India’s bank credit growth is forecasted to accelerate to 12-13 percent in the financial year 2025-26, marking an increase of 100-200 basis points from the estimated 11.0-11.5 percent growth in the previous fiscal year, as highlighted in a report released by Crisil Ratings.
The report attributes this growth to supportive regulatory measures, increased consumer spending following tax cuts, and a more accommodative interest rate environment.
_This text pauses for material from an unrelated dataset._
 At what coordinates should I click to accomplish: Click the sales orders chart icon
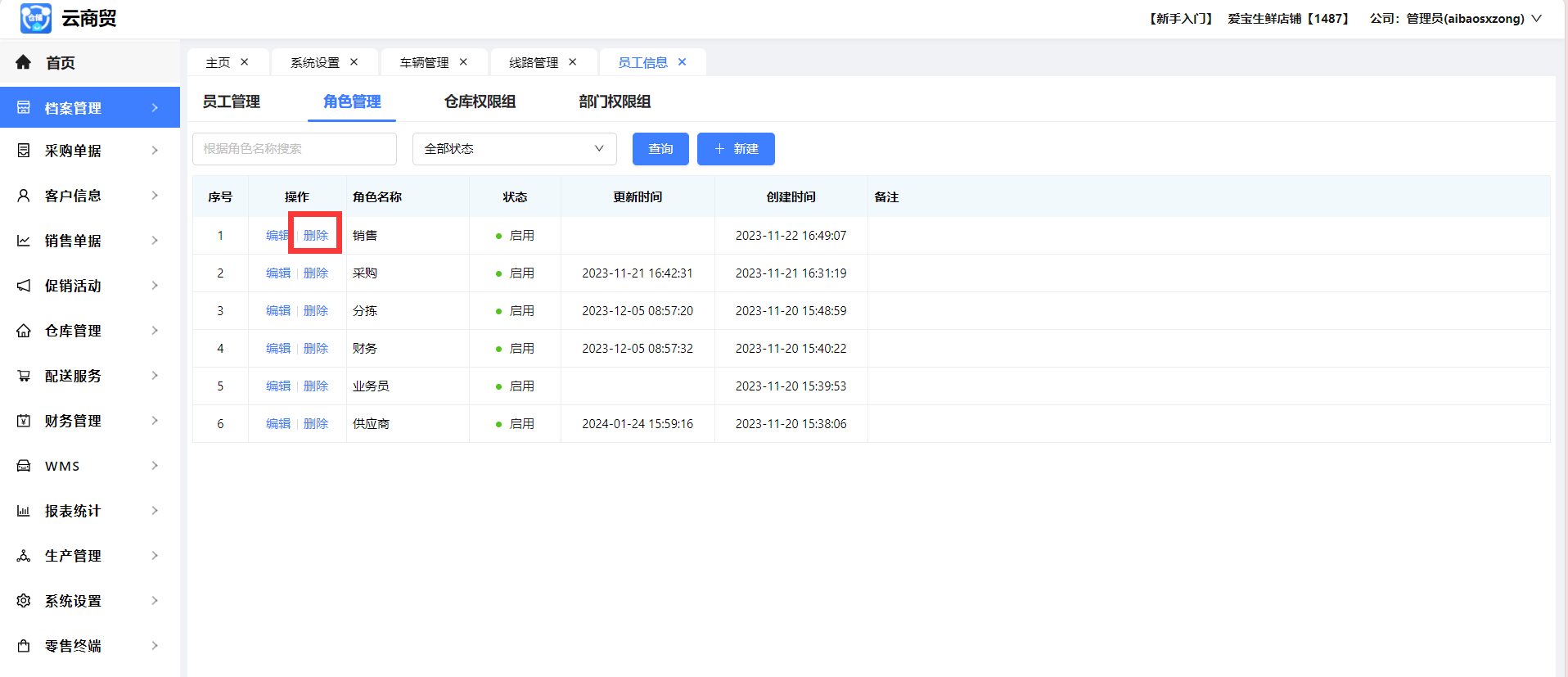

Crisil Ratings Director Subha Sri Narayanan projected that credit growth in the corporate sector, which constitutes 41 percent of total bank credit, will rise to 9-10 percent in FY26 from 8 percent in FY25. This growth is anticipated to be driven by improved lending to non-banking financial companies (NBFCs) and heightened credit demand from infrastructure sectors such as cement, steel, and aluminum, despite caution from companies regarding new debt due to tariff-related uncertainties.
Key regulatory changes supporting credit growth include the Reserve Bank of India’s decision to roll back the 25 percentage points increase in risk weights for loans to certain NBFCs, effective from April 1, 2025. This measure is expected to improve credit flow to NBFCs, which experienced a decline in bank lending in FY25. Additionally, the RBI has deferred the implementation of stricter liquidity coverage ratio (LCR) norms by one year, allowing banks to allocate more funds toward credit growth rather than regulatory compliance.
Other positive factors contributing to credit growth include income tax relief measures announced in the Union Budget, along with a projected moderation in inflation. These developments are expected to bolster consumer spending. Furthermore, the RBI’s 50 basis point reduction in the repo rate since February 2025, with further rate cuts anticipated, is set to enhance credit demand.
The report emphasizes that the combination of these regulatory and economic tailwinds positions India’s banking sector for robust growth in the current fiscal year, strengthening its contribution to the nation’s economic expansion.